### Required actions
1 – In the HDR critique thread, which camera was used to shoot all of the photos?
2 – Revise the stretch of the HDR critique thread from "#2 the waters" through "saturation slightly too.", replacing "overall saturation" with "overall contrast".
3 – Write what follows the last post in the HDR critique thread.

# Still Trying To Perfect HDR - C&C



## HughGuessWho (Mar 12, 2012)

I am still trying to get a firm graps on HDR without over cooking. Looking for C&C

#1







#2






#3






All shot with Canon Xsi 
All PP done in Elements and Photomatix Pro 3


----------



## Exerstine (Mar 12, 2012)

to me they all seem great! :thumbup:


----------



## 480sparky (Mar 12, 2012)

Was there enough dynamic range in the original scene to justify using HDR?


----------



## HughGuessWho (Mar 12, 2012)

480sparky said:


> Was there enough dynamic range in the original scene to justify using HDR?


Yes, the whites in the clouds and the setting sun to the left of number # would have either blownout or, there would have been zero detail in the trees and foilage.


----------



## xyphoto (Mar 12, 2012)

I like #2. It has the natural look. However, it still has some shadow areas with not much details. Keep on trying.


----------



## vipgraphx (Mar 12, 2012)

480sparky said:


> Was there enough dynamic range in the original scene to justify using HDR?



No need to justify why and when to use HDR...Just like there is no reason to justify using black and white or color. 


OP- pictures are a bit soft with no sharpness anywhere. #1 and#2 the clouds are real blurry. I like the colors in #3 best.

#2 the waters reflection of the sky is to bright. I did the same thing with some pictures I took a long time ago and now I can see why I was told the same thing.

Keep it up.


----------



## fokker (Mar 12, 2012)

#2 is my favourite here, though as said I would tone the refelction down a bit, and possibly the overall saturation slightly too.

You need to do some heavy sharpening on these to bring out the detail. 

Watch for ghosting effects in the clouds in #1 and #3.


----------



## HughGuessWho (Mar 13, 2012)

Thanks for the critique both good and bad. I will process them again and try to work on the sharpness and ghosting. The cloud reflections were mentioned a few times. How would I go about minimizing them, short of cloning them out?


----------



## HughGuessWho (Mar 13, 2012)

# 3 Sharpened

I did a little sharpening on #3 and tried to work on the ghosting of the clouds. Any improvement?


----------



## Bynx (Mar 13, 2012)

Its hard to make comments on softness because a nice sharp image can get screwed around with by either the host that sends your image here, or this site itself if it has to resize your image yet again to make it fit. Your processing is excellent.

### Rows
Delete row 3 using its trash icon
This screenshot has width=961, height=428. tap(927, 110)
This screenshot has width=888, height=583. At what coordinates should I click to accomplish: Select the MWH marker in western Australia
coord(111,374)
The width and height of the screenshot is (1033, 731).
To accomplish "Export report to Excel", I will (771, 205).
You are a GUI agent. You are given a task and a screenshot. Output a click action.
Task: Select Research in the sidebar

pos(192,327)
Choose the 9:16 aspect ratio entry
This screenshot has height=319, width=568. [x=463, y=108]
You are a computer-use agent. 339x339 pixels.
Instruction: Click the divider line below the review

### In response
1 – A Canon Xsi.

2 –
#2 the waters reflection of the sky is to bright. I did the same thing with some pictures I took a long time ago and now I can see why I was told the same thing.

Keep it up.


----------



## fokker (Mar 12, 2012)

#2 is my favourite here, though as said I would tone the refelction down a bit, and possibly the overall contrast slightly too.

3 –
----------



## bazooka (Mar 13, 2012)

Your 2nd edit is much sharper.  I also noticed the softness in the original set.  Strangely though, in the first one I kind of find it appealing.


----------



## theregoesjb (Mar 13, 2012)

really nice and natural looking

you may need to clean your sensor though (someone else might know better)... there is a reoccurring spec- a little below the top margin and  in the center of the left half of the image (in the cloud)
Most noticeable in 1 & 2

as im writing this i just noticed another in nearly the same spot on the right half too


----------



## MReid (Mar 13, 2012)

The first bunch so soft and overdone.
Three edited looks close to what a good HDR should look like.
Usually the unnatural color and shading in the clouds is a dead give away. Can still see the washout effect on the rocks in the front but overall this is a good looking HDR.


----------



## Syco (Mar 14, 2012)

Try sharpening the foreground but not the sky.  The reason is that 'detail enhancement' tone mapping increases edge contrast.  Clouds don't benefit from having edges, and sharpening only makes that effect worse.  A good technique is to remove cloud ghosting, so that they are in focus, but mask out their sharpening.


----------



## BZSPhotography (Mar 14, 2012)

Second one, amazing.


----------



## EchoingWhisper (Mar 14, 2012)

Your pictures all lack some local contrast. Try sharpening with a large radius.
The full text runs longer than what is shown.